What the task requires.
For the word "computer", tally the lines of the data that contain it and give the tally alone.

Dataset entries:
-*-*-

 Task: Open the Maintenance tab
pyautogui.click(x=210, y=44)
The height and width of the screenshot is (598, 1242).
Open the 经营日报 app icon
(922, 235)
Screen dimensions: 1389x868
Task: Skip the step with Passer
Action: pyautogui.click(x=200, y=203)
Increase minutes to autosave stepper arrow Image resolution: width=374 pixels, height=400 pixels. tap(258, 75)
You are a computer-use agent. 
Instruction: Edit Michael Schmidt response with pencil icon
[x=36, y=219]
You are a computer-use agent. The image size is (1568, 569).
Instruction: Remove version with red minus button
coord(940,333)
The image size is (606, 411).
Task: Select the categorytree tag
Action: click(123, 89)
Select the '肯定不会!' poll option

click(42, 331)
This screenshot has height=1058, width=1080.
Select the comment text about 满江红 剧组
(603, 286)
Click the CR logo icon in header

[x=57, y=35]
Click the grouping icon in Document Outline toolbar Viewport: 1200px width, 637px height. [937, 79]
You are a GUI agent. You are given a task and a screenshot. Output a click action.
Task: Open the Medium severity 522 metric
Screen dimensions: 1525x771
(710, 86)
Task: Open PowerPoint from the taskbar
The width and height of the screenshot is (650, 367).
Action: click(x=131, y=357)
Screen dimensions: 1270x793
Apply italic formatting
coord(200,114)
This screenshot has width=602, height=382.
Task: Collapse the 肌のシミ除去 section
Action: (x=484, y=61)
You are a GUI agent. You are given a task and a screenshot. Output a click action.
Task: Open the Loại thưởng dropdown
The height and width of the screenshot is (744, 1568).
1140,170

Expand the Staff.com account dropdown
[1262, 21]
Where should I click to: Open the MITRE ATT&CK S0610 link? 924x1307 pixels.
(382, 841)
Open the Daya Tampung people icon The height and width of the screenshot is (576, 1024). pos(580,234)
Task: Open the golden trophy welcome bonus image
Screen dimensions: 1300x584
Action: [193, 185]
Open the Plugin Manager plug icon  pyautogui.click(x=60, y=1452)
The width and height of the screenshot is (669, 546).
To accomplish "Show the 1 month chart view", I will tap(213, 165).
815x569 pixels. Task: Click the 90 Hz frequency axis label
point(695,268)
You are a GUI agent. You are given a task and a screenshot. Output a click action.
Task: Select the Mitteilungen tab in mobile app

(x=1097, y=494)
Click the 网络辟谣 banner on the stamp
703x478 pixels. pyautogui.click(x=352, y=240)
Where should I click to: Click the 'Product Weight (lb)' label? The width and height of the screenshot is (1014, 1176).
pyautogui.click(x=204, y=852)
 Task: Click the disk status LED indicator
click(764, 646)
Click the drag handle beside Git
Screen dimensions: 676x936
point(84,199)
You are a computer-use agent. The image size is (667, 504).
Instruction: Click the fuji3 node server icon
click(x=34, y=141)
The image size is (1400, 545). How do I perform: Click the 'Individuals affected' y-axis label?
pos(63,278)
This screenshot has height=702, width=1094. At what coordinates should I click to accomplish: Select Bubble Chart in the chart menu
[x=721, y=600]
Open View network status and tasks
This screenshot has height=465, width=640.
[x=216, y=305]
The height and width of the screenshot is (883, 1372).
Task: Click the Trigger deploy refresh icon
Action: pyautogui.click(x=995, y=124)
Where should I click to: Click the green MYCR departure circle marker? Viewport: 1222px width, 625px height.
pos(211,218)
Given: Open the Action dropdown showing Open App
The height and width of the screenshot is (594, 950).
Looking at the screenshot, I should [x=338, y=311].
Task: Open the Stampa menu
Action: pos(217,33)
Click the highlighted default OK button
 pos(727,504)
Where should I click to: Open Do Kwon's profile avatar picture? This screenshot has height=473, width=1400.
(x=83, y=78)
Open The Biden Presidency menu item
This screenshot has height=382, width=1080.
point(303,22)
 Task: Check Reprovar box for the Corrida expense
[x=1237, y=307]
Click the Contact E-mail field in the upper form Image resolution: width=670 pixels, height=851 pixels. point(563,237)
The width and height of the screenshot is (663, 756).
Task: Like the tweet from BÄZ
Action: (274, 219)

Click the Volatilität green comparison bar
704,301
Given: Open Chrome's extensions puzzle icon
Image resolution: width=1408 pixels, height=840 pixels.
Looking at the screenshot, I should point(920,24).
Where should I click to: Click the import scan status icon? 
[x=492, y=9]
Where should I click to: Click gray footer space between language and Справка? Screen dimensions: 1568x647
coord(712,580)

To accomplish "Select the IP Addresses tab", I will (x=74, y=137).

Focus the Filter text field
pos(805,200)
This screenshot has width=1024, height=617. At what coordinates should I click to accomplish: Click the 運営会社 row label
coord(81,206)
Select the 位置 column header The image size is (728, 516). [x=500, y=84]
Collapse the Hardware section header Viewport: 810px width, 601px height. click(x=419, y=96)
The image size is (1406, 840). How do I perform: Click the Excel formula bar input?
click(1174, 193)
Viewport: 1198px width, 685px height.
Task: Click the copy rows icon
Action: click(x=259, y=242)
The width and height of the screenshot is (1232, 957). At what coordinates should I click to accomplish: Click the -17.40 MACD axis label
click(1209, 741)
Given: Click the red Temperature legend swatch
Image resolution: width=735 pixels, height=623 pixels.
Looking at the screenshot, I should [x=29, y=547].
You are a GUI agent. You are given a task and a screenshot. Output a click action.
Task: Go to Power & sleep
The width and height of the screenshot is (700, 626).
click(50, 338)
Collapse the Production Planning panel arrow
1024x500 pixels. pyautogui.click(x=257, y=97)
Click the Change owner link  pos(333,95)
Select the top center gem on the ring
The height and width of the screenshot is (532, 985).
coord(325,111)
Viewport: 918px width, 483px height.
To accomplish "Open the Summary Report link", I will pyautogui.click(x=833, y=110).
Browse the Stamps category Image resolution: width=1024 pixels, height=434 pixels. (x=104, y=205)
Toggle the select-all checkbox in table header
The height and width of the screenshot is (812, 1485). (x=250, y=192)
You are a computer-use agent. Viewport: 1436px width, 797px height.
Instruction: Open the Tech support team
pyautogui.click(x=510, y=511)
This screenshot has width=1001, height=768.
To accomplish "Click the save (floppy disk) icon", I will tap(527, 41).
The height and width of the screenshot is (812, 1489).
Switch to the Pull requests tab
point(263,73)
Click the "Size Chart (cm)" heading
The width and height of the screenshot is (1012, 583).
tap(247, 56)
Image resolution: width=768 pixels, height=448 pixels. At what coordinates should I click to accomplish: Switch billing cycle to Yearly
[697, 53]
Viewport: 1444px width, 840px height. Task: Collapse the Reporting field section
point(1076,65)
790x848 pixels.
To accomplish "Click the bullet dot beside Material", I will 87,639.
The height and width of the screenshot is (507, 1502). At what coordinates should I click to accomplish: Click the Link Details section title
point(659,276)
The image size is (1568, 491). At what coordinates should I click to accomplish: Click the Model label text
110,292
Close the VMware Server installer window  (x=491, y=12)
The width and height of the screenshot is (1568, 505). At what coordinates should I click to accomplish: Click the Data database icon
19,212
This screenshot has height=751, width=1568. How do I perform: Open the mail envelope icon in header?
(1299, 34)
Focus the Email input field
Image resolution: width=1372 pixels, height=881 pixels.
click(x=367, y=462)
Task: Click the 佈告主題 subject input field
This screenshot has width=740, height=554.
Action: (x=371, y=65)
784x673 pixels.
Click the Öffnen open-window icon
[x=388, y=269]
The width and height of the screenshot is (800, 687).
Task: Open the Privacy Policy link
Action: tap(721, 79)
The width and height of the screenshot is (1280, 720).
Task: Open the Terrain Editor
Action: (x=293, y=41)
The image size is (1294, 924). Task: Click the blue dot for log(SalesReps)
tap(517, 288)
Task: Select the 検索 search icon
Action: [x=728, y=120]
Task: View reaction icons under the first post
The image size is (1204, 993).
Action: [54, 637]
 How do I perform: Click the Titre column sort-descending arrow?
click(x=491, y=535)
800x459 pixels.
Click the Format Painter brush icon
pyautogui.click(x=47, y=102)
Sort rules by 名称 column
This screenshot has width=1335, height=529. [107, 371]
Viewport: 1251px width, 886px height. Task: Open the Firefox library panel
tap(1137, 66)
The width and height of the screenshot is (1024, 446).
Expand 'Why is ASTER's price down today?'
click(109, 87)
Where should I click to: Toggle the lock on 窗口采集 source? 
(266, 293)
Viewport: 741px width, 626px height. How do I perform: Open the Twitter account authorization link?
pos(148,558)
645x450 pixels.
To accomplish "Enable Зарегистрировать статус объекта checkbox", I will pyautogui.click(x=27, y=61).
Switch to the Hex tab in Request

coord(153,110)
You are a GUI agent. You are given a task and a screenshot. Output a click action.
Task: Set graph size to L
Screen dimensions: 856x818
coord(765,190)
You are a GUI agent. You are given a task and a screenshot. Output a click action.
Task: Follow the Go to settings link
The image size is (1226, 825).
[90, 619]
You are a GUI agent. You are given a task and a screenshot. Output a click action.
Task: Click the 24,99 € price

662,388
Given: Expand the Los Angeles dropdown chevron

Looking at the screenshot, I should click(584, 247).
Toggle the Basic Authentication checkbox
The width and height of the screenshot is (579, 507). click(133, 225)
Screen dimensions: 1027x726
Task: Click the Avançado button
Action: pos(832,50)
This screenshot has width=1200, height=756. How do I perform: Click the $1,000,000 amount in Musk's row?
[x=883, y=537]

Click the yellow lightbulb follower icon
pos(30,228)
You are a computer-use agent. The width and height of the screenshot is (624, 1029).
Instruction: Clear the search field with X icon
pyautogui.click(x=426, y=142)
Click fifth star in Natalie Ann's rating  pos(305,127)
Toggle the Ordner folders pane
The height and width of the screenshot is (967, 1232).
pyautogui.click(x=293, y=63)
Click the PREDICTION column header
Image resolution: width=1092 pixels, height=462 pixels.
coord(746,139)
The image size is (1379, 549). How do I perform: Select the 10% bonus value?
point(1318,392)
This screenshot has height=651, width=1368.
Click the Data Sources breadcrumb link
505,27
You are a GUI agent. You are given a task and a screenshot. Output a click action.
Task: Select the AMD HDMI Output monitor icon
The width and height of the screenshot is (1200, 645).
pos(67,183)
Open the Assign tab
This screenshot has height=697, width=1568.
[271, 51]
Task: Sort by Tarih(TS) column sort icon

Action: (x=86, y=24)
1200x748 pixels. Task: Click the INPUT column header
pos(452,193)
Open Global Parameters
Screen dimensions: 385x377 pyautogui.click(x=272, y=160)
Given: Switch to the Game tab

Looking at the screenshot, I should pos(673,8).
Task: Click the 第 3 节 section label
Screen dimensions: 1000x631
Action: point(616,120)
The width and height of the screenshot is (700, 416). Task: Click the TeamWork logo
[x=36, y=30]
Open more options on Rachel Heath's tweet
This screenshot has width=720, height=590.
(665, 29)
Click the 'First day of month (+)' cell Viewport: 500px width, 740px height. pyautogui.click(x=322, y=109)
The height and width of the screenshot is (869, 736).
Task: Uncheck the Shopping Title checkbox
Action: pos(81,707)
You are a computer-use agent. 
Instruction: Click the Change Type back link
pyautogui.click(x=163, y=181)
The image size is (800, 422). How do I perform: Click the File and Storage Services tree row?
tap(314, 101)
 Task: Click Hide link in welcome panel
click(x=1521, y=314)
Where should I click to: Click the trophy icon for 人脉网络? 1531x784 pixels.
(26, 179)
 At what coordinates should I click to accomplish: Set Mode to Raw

-*-*-

Solution for this problem.
6